However, Sunday, the Yankees and the four-bagger, the bases clearing bash, once again overlapped in baseball consciousness. Brett Gardner has a few things in common with Babe Ruth. They both wore pinstripes and played the outfield at Yankee Stadium. They are not both known as big-stick bashers.
Ruth practically invented the home run as a weapon and the original Yankee Stadium was known as “The House That Ruth Built.” The current Yankee Stadium could be called “The House That Lets Brett Gardner In Through The Players Entrance Without A Ticket.”
Yet Sunday Gardner became a partner in Yankee lore with the Bambino by naturally enough hitting a home run. The lefty swinging Gardner (another thing in common with Ruth), bashed a homer in the fifth inning off Toronto’s Drew Hutchison that landed in the second deck in right field. The home run was notable because it was the 15,000th home run in franchise history dating back to 1903 when the New York club was called the Highlanders.

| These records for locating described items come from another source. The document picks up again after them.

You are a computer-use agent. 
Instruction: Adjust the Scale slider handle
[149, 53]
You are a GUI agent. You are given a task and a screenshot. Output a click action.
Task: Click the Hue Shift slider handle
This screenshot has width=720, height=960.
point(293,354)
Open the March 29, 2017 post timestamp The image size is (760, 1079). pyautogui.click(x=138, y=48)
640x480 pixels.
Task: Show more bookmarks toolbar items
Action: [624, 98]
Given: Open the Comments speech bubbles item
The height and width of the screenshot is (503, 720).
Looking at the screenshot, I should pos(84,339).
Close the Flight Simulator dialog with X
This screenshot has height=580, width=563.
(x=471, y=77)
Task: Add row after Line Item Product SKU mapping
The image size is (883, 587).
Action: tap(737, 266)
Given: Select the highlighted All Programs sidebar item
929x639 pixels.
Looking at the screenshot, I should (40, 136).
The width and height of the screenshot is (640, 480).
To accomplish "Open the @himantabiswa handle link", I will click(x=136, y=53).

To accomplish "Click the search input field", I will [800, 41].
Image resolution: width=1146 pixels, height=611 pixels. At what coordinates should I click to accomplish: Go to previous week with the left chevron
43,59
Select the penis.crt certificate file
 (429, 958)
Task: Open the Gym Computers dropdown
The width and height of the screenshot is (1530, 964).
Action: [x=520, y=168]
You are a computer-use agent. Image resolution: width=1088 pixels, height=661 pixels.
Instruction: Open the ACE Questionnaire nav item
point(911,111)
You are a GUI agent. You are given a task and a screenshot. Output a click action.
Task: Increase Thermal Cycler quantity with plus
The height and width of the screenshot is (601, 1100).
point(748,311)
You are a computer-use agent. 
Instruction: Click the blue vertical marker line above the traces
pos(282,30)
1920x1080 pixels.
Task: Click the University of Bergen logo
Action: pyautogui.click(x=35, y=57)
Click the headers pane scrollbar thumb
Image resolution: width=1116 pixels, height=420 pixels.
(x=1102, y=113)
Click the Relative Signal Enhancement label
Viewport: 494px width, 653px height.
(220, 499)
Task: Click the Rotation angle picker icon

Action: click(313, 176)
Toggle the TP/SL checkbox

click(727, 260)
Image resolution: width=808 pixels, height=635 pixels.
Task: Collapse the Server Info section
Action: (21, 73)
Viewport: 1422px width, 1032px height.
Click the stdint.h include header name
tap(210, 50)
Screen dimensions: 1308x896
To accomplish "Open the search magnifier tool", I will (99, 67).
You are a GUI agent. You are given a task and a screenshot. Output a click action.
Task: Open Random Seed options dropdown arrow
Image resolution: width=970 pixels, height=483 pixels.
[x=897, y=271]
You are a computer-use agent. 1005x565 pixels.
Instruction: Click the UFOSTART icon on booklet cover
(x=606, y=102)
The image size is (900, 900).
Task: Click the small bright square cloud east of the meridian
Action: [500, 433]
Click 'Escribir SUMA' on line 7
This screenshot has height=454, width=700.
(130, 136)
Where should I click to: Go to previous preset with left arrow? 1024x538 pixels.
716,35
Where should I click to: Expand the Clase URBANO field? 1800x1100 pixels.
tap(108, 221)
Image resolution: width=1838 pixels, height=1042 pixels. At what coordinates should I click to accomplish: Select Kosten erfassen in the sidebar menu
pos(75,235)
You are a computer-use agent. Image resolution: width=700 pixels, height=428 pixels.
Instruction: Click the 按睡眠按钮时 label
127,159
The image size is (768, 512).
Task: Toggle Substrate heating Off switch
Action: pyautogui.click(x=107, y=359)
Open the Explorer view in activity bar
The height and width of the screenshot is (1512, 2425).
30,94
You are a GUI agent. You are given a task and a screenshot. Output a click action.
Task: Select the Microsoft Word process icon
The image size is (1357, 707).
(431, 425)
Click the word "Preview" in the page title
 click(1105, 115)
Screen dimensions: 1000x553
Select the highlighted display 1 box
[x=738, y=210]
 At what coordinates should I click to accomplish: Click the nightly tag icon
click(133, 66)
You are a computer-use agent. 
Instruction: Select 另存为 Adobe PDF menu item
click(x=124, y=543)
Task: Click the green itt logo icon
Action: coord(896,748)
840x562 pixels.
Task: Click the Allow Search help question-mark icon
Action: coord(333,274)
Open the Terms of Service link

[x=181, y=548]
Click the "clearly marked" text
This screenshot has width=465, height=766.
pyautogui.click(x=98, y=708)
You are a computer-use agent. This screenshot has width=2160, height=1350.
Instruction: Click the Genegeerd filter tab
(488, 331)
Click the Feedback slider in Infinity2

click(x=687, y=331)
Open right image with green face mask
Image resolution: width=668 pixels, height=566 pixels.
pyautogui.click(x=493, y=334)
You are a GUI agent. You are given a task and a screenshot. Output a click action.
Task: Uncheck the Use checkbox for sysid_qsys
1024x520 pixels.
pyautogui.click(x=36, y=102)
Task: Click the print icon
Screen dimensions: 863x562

Number 14,999 came in the first inning when catcher Brian McCann hit a shot. By the way, the Yankees won the game, 5-2.
In the course of human events Gardner’s homer is of only minor significance. The Yankees remain a longshot to even make the playoffs this season. Indeed, Gardner really isn’t even a home-run hitter. This one was his 17th of the 2014 season, by far a career high. His previous seasonal best was eight last year.
But Gardner earned his place in the continuum of Yankee home run heroes. Ruth, of course, set so many home run records that it was difficult to keep track of them. He led the American League in homers 12 times, although the first two times were registered while he was still a member of the Boston Red Sox. Ruth also hit more than 50 homers in a season three times, including the long-standing record of 60 in 1927. Appropriately, Ruth also held the career mark of 714 for decades.
The first home run in club history was recorded by John Ganzel in May of 1903 and in keeping with the style of the game during the Deadball Era it was an inside the park homer. Besides Ruth, in the earlier decades of the 20th century, other Yankees to lead the AL in homers were Bob Meusel and Lou Gehrig. Joe DiMaggio twice led the league, as did little-remembered Nick Etten in 1944 during World War II.
Mickey Mantle topped the circuit three times, and of course, in 1961 Roger Maris broke Ruth’s single-season mark with 61 homers while dressed in Yankee finery (Mantle also hit 54 that season). In more recent years other Yankee American League home run kings were Graig Nettles, Reggie Jackson, Alex Rodriguez, and even Mark Teixeira.
There is no baseball team more closely identified with the home run than the Yankees, and according to the Elias Sports Bureau there is no other franchise within 1,000 home runs of the Yankees. Maybe that’s why the Yankees have won 40 pennants and 27 World Series championships.
Having guys around like Babe Ruth, Lou Gehrig, Joe DiMaggio, Mickey Mantle, Roger Maris and Alex Rodriguez to send pitches into orbit is going to account for a lot of runs.